There is what feels like an attempt to give the movie a more modern plot narrative as well. In the legends, the Sheriff of Nottingham (and King John) are simply greedy and cruel; they torture the villagers and steal their money for their own enrichment. In Bathurst’s movie, there’s a powerfully anti-Islamic sentiment coming from the Sheriff that ties in with Robin’s experiences in the Third Crusade, and drives the animosity more significantly than Robin’s historical ambition to simply take from the rich and give to the poor. Between this, and the fact that Egerton’s Robin is an all-out action hero swinging from buildings and firing arrows from a suspiciously-modern looking bow and arrow whilst still in mid-air, and this feels more like an 'Assassin’s Creed' movie than it does anything else. If it weren’t for the title, we might have been persuaded to believe we were watching ‘Assassin’s Creed 2’.
The representation of women in the movie also leaves a lot to be desired. There is only one woman in the entire cast whose character even gets the dignity of having a name; and that would be Eve Hewson playing Maid Marian. In an era of increasingly strong female leads in action movies (what with ‘Wonder Woman’,’Bat Girl’ and ‘Captain Marvel’ all having either made or promising to make an impact within the genre), Hewson’s role is essentially to look pretty, get scared, and need rescuing rather a lot. It looks and feels regressive. Again, if this was a traditional telling of the tale, writing such a weak female lead could be acceptable because that’s how she’s generally represented in the stories. When everything else has been given a modern polish and twist, it seems incredible that she wasn’t given a more empowering role.
Propping up the cast is Jamie Foxx, playing a character who despite being named ‘John’ and therefore presumably substituting for Little John from the legend, is actually a ninja guru who came back from the Crusades with Robin and to all intents and purposes plays Morgan Freeman’s character from ‘Prince of Thieves’. His role as Robin’s mentor is seemingly limited to shouting advice at his protege in montage scenes that ‘Rocky’ would be proud of.
The movie actually starts with a voiceover telling you to ‘forget history’; which is sage advice given that completely forgetting everything you know about history and Robin Hood is the only way an audience would ever be able to make any sense of this film whatsoever. It’s also presumably the same advice that Ben Chandler and David James Kelly gave to each other before they sat down to write the screenplay.
We understand the appeal of turning to Robin Hood as source material. We live in the age of the superhero movie, where audiences are trained to want to see larger-than-life tales of heroism and superhuman ability all the time. Using Robin Hood is much cheaper for a studio than the millions of pounds involved in licensing characters from Marvel or DC Comics, and comes with the bonus of not having comic book fans micro-analyzing every frame of the film to tell you exactly where and how you’ve got it all wrong.

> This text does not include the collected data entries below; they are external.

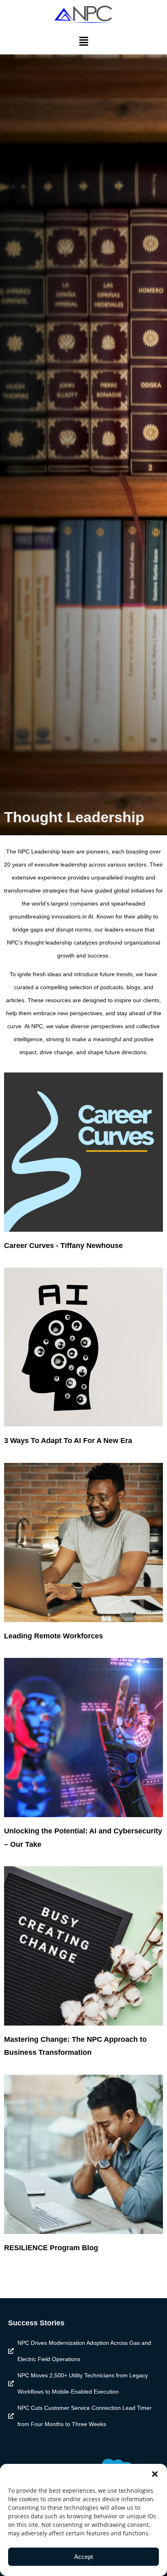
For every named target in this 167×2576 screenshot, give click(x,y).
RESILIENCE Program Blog (51, 2248)
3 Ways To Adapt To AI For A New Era (68, 1440)
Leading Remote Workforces (53, 1636)
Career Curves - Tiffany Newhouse (63, 1245)
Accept (83, 2556)
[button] (155, 2474)
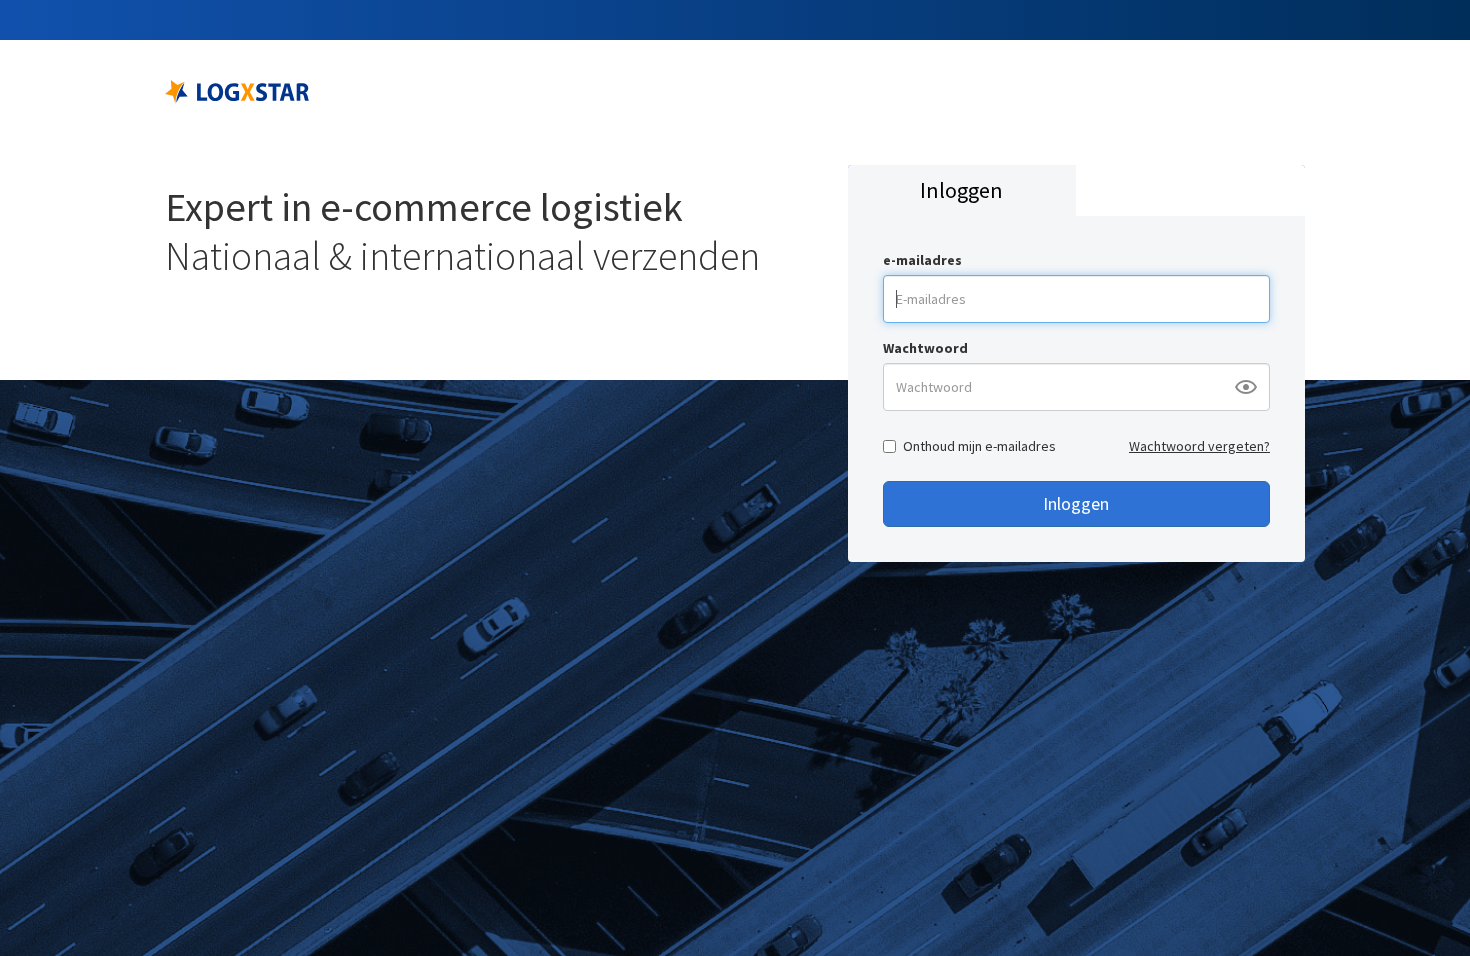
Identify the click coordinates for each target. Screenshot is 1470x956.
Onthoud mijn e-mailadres (979, 446)
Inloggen (1076, 503)
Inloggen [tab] (961, 190)
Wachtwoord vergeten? (1199, 446)
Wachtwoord (925, 348)
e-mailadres (922, 260)
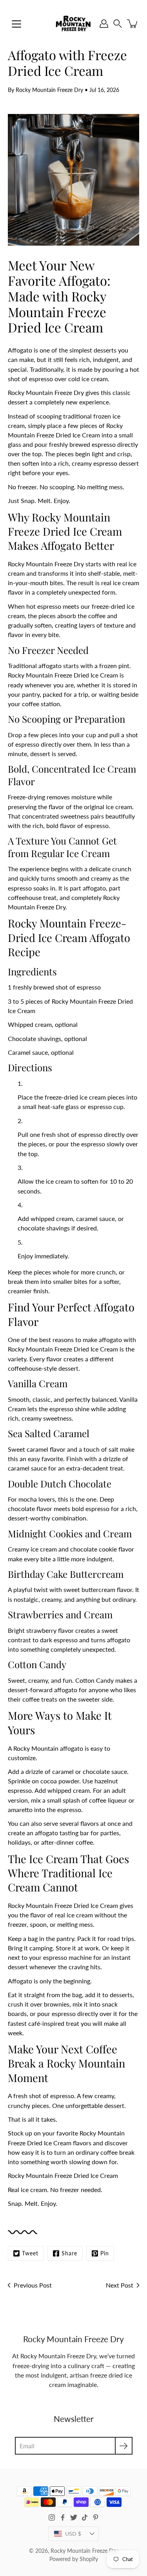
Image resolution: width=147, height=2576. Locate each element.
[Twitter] (73, 2517)
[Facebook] (62, 2517)
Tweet (30, 2253)
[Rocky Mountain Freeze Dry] (73, 23)
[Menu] (16, 24)
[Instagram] (51, 2517)
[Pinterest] (95, 2517)
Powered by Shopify (73, 2559)
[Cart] (133, 23)
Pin (104, 2253)
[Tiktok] (84, 2517)
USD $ (73, 2534)
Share (69, 2253)
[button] (117, 23)
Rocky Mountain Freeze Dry (84, 2550)
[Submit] (123, 2446)
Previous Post (33, 2285)
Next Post (119, 2285)
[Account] (104, 23)
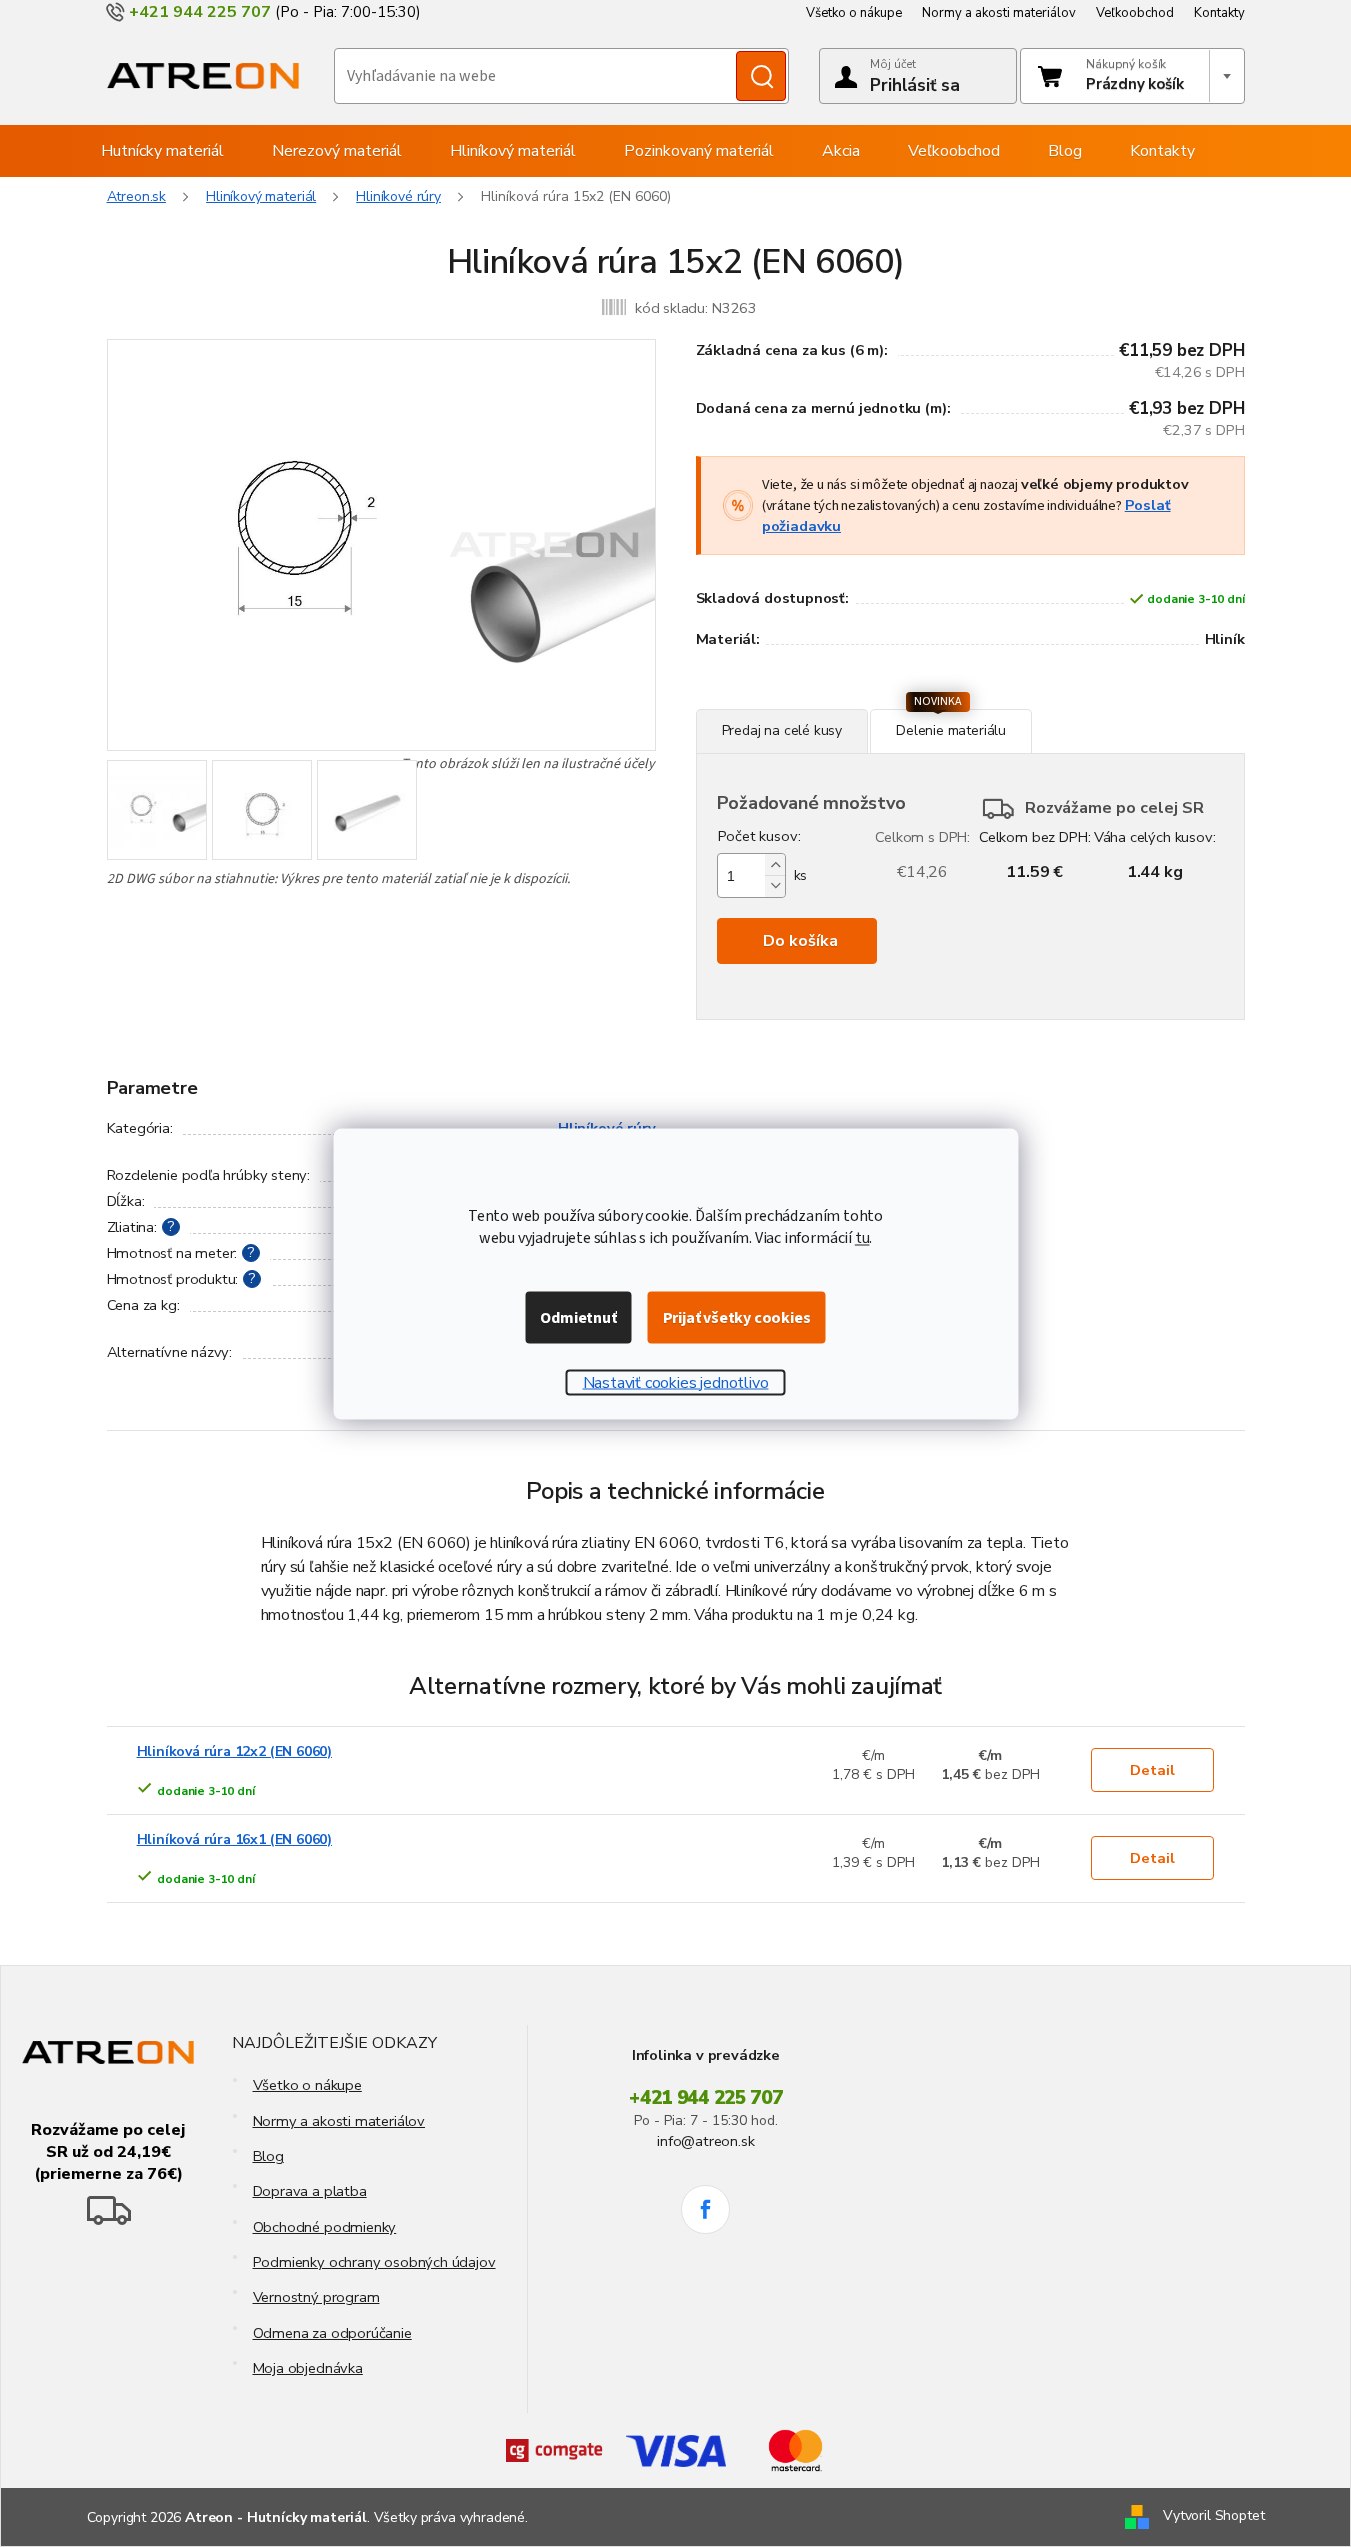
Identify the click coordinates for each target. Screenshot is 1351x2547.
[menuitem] (162, 151)
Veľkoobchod (1135, 13)
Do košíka (800, 941)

But when that source material is twisted almost beyond all recognition, you’re left to wonder what the point was.
Whilst we will always have respect for people who try to bring something new to an old formula, those same people work with the constant risk that bringing that ‘something new’ might spoil that old formula completely. In the case of ‘Robin Hood’, that’s regrettably exactly what’s happened. The ending of the film threatens a sequel. We’d bet against it ever happening.